-- Start Material provided --
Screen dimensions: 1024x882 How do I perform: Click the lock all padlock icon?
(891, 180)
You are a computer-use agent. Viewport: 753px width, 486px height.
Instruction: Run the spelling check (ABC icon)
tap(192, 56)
-- End Material provided --
Directive
Write out every line of the records above without changing a single character.

Answer to the exercise
Screen dimensions: 1024x882 How do I perform: Click the lock all padlock icon?
(891, 180)
You are a computer-use agent. Viewport: 753px width, 486px height.
Instruction: Run the spelling check (ABC icon)
tap(192, 56)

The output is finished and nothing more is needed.